Cidadãos na Europa desprotegidos contra espionagem dos EUA, diz relatório para o Parlamento Europeu

Perito alerta para os perigos do cloud computing e para a falta de meios legais para garantir a privacidade dos europeus que usam serviços online de empresas americanas.

Foto
Empresas americanas têm centros de dados fora da jurisdição europeia Adriano Miranda

Um relatório feito para o Parlamento Europeu por um especialista independente argumenta que os cidadãos europeus têm pouca protecção face a acções de espionagem electrónica levadas a cabo pelos EUA, como é o caso do programa PRISM, revelado este ano e que envolvia a análise de dados de utilizadores de empresas como a Microsoft, Google e Apple.

O autor do documento, o investigador Caspar Bowden (que já trabalhou como responsável de privacidade na Microsoft), explica que o facto de as empresas que prestam serviços online terem sede em território americano, a par de lacunas na legislação europeia e nos acordos entre EUA e União Europeia, não dão garantias de privacidade aos cidadãos da UE, sobretudo numa era em que muitos cidadãos usam serviços online sujeitos a leis de outros países.

“A crise do PRISM vem directamente do domínio emergente, ao longo da última década, de serviços ‘gratuitos’ controlados a partir de armazéns remotos cheios de servidores, por empresas predominantemente sujeitas a jurisdição dos EUA, naquilo que se tornou conhecido como cloud computing.

Bowden refere-se ao tipo de serviços em que utilizadores (indivíduos, empresas e entidades estatais) usam aplicações e serviços, e guardam ficheiros, em servidores de empresas, em vez de o fazerem em computadores locais. Exemplos comuns de cloud computing são serviços de email como o Gmail ou aplicações de produtividade como a Google Drive e a versão online do Microsoft Office. Para as empresas e serviços estatais, estas alternativas representam frequentemente menos custos e uma menor necessidade de meios técnicos. Também as redes sociais na Internet, como o Facebook e o Twitter, armazenam informação em gigantescos centros de dados.

O especialista regista com surpresa o facto de a discussão nos EUA se ter centrado sobretudo no direito à privacidade dos cidadãos americanos e de, mesmo na Europa, os media terem demorado a notar que a vigilância electrónica por parte das autoridades americanas era feita a utilizadores fora daquele país. “Antes do escândalo do PRISM, os media europeus subestimaram este aspecto, aparentemente ignorantes do facto de que a actividade de vigilância era primariamente dirigida ao resto do mundo e não a cidadãos dos EUA.”
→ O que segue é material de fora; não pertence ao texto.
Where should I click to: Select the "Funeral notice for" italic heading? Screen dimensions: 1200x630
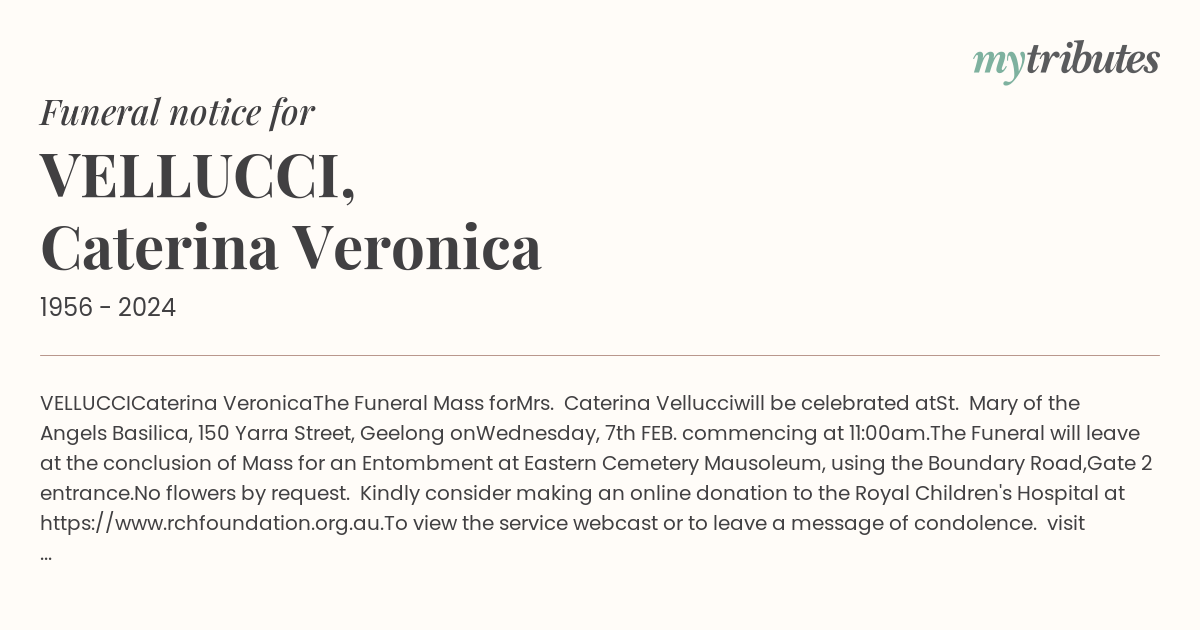coord(178,112)
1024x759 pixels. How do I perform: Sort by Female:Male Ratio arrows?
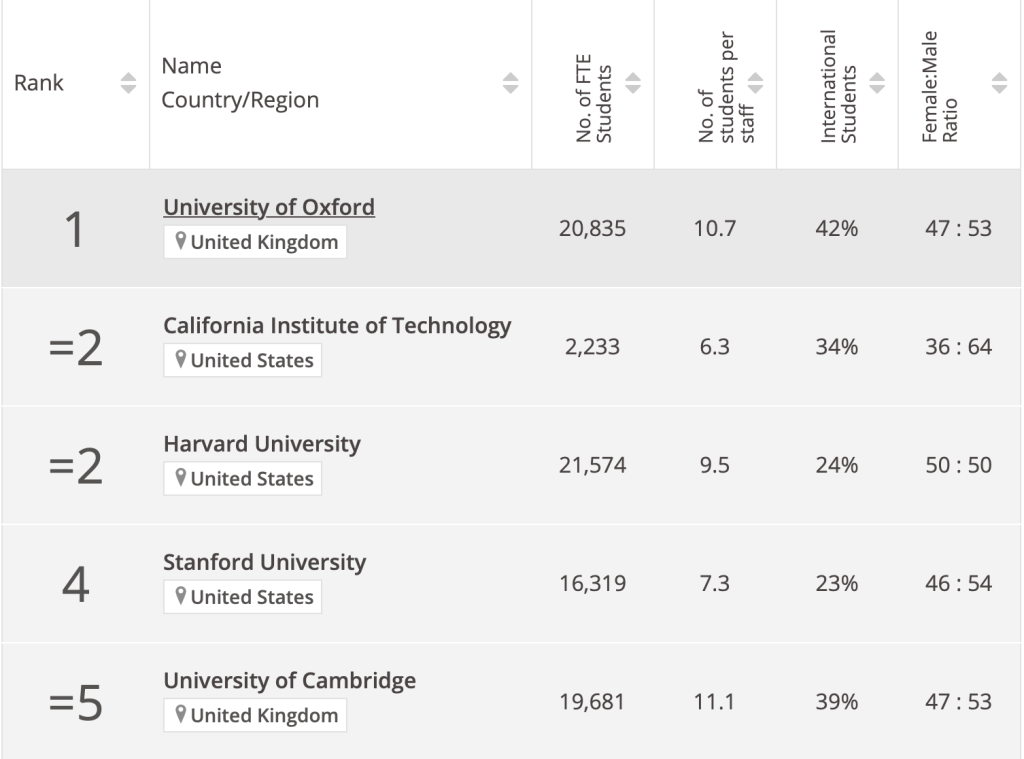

O autor diz mesmo que um leitor casual das notícias “não perceberia que os alvos da vigilância eram não americanos” e considera ser “claro” que os cidadãos da UE “não têm o mesmo nível de protecção dos cidadãos dos EUA” – em parte, porque a quarta emenda da Constituição americana limita a possibilidade de as autoridades fazerem buscas, incluindo por meios electrónicos, aos cidadãos daquele país.

Os contornos do programa PRISM foram revelados na sequência da denúncia feita por Edward Snowden, um antigo trabalhador da Agência Nacional de Segurança dos EUA (vulgarmente conhecida pela sigla inglesa, NSA). Snowden entregou aos media documentos, incluindo slides de Powerpoint, que mostravam como a NSA acedia a informação dos utilizadores de serviços de várias empresas da Internet. Estas, por seu lado, afirmaram não haver qualquer ligação directa da NSA aos seus servidores, algo que, nota Bowder, pode ser verdade, mas não invalida que tenham participado no programa.

O relatório termina com várias sugestões ao Parlamento Europeu. Entre elas, estão a adopção de um artigo – conhecido como o “artigo 42” e que já foi discutido no âmbito da revisão da legislação de protecção de dados –, que impediria o acesso a dados de cidadãos europeus por países terceiros sem autorização de uma entidade europeia de protecção de dados.

Para além disso, Bowder propõe que seja fortalecida a capacidade europeia de oferecer serviços de cloud computing, reduzindo o alcance das empresas americanas, e que os autores de denúncias como a de Snowden tenham garantia de asilo e direito a parte das multas eventualmente impostas a empresas infractoras das leis da UE.

Edward Snowden, depois de viver mais de um mês no aeroporto de Moscovo e de ter visto fecharem-se as portas de vários países, acabou por aceitar o asilo oferecido pela Rússia.